Como os jesuítas, esses selvagens guardiões do absolutismo, essas horríveis vestais de batina, cuja missão é alimentar sempre e por toda a parte o fogo sagrado da arbitrariedade, não podem permitir que Lincoln sente-se na poltrona presidencial, pois moralmente isso significaria, para os escravagistas, o impulso à engrenagem abolicionista: eles vão tentar sob o nome político do Sul, e em uma hora noturna qualquer, apoderar-se antes de 04 de março do Capitólio e da Casa Branca, para aí instalar alguma combinação conveniente, um Poder dito de Salvação-Pública, talvez sob a forma de um desertor do partido republicano, homem-isca lançado para seduzir os ingênuos e fazê-los engolir o anzol: o princípio de autoridade. Uma vez dado o Golpe de Estado, uma vez armada a cilada, irá ser convocada sua sanção pelo Povo (plebiscito). E o Povo surpreendido, a plebe, por um momento perdida ou intimidada, e apesar da sua consciência que dirá não, mas na esperança de colocar fim à crise e de ver retornar o trabalho, a plebe, enfim, habituada pela Constituição a delegar sua soberania, responderá: Sim! Como a plebe da França em 1851 [12]. Entronizada a Ditadura, isso significará para a República dita do self-gouvernment a última agonia. Pouco depois, nesse leito de Procusto [13], numa operação cesariana, ela irá parir por inteiro a Monarquia.

VIII


Americanos, esse é o plano dos jesuítas. Eu o denuncio a vocês. Vocês são homens para desmanchá-lo? Temo que não. Como o povo de França, vocês admiram os espertos, os smarts; os políticos de vocês, tanto aqueles que querem defender quanto os que querem violar a Constituição, são aqui, como na França no 02 de dezembro [de 1851], personagens desconsiderados, inimigos ambos da liberdade industrial e intelectual do proletariado. A sua Constituição e suas assembleias legislativas lhes impõem vergonha e miséria, as leis sobre os escravos fugitivos e do domingo e as leis protetoras dos [privilégios] do Rico e atentatórias aos direitos dos Pobres. Gemendo sob os sofrimentos que os massacram, vocês ainda não entenderam qual é o remédio. Que pena! Como há dez anos seus irmãos do velho continente – vocês têm nove chances contra uma de cair na armadilha que espreita seus passos! É provável que não sigam o conselho que lhes dou. Nessa questão, como na questão das greves. Ainda desta vez devo ter pregado no deserto. Não faz mal, o que não está maduro, amadurecerá, a ideia semeada não está perdida para a colheita. A boa palavra, que hoje se chama Socialismo, mas que antigamente se chamava Cristianismo, não saiu triunfante do deserto? Mais de um profeta precedeu o Messias!…
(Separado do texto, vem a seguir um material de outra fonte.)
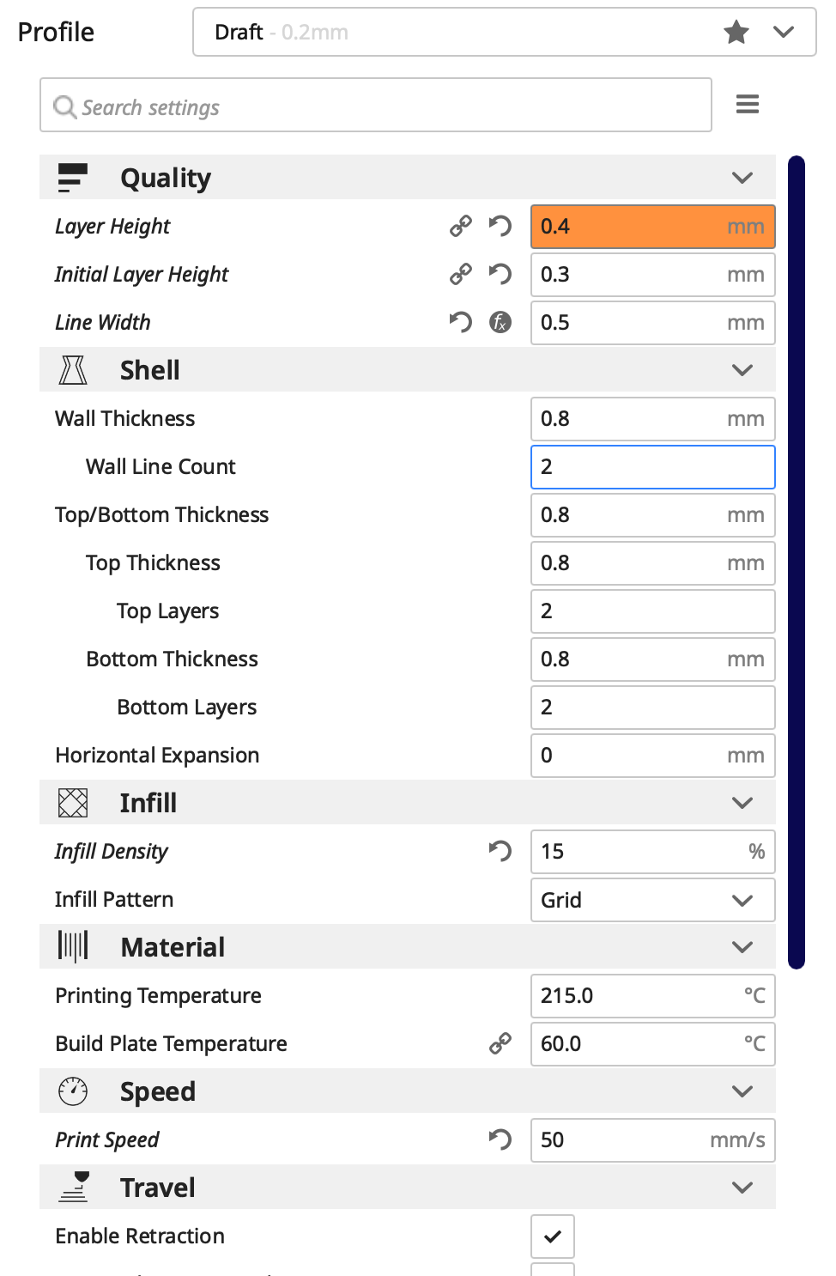The height and width of the screenshot is (1276, 836).
Task: Open the Draft profile dropdown
Action: click(784, 33)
Profetas da Nova Ciência, não cansemos de professá-la. Ela já teve seu Jordão, o Sena! Onde foi batizada em Junho de 1848 [14]!… Se, por infelicidade, eu tiver que presenciar ainda o sucesso deste outro golpe de Estados dos jesuítas, que os democrata-escravagistas levem a melhor e violem a União; pois bem, eu vou me consolar imaginando que os jesuítas, que são seus diretores ocultos, no final das contas e depois de todas as suas vitórias, só conseguiram propagar o incêndio que eles queriam apagar, a ideia revolucionária que queriam sufocar. Bombeiros enfeitiçados, quando pensavam estar lançando água, era óleo que jogavam no fogo!… Tomo como testemunha aquilo que acontece neste tempo do outro lado do Atlântico, nessa Europa sujeitada onde eles reinam e que se encontra às vésperas de uma transformação social universal.

IX


Mas para voltar à questão americana. Não há nada simples no mundo, tudo é composto; e os complôs dos jesuítas são como qualquer outra coisa. Os jesuítas não são gente de ter apenas uma corda em seu arco, uma única flecha em sua aljava. Caso a corda do golpe de Estado arrebente, se eles não conseguirem fazer com que os conjurados escravistas tomem a capital federal, e se fracassarem em seu projeto de apelo ao Povo, eles irão lançar mão da Secessão, e usarão sem escrúpulos essa corda. Uma vez inteiramente operada a divisão entre o Sul e o Norte, seria necessário que eles fossem muito inábeis para não conseguir organizar enquanto monarquia os 14 Estados sulistas, e garantir para essa monarquia a aliança da França imperial e de todas as outras nações católicas sobre as quais exercem controle: até mesmo a aliança comercial da Inglaterra. Ali, nesse regaço do escravagismo, em meio a seus caros filhos, os fazendeiros, seus esforços seriam infalivelmente coroados de sucesso, a menos que a insurreição servil entrasse em jogo, e que armada com a tocha e o gládio, ela também redigisse, com traços de sangue e chama, sua Declaração de Independência, a liberdade das colônias africanas, a decadência do Poder dos fazendeiros.…

X


Expus a situação. Mostrei os perigos. Vejamos quais são os meios de conjurá-los.

XI


O proletário branco é o irmão natural do escravo negro, deve-lhe seu apoio, e ele seguramente o daria se não estivesse aprisionado pela Constituição. Não há dúvida que se tomássemos cada americano em separado e perguntássemos sua opinião sobre a escravidão, a grande maioria responderia com sua condenação; e isso não somente no Norte, mas também no Sul. Apenas a violência e a astúcia governamentais impedem que tanto o Norte quanto o Sul a manifestem. No Norte, pelos editos dos governantes oriundos da intriga e da corrupção, e que relegam à condição de párias os homens de cor livres, visando alimentar, na plebe branca, preconceitos absurdos, tornando-a moralmente escrava, para governá-la mais facilmente e para a perpetuidade; de maneira que, nos próprios Estados livres, o proletário branco não ousa tratar como igual seu irmão, o proletário negro, com medo de atrair a reprovação dos gentlemen, a acusação de seus patrões e senhores de todo tipo; de forma absolutamente igual àquele que, liberado de toda superstição em Deus, não deixa de ir ao templo, para um casamento, batismo ou enterro, temendo ser notado pelos detentores do capital, de todos os tiranos políticos e religiosos, e de ser, como ateu, privado de seu ganha-pão.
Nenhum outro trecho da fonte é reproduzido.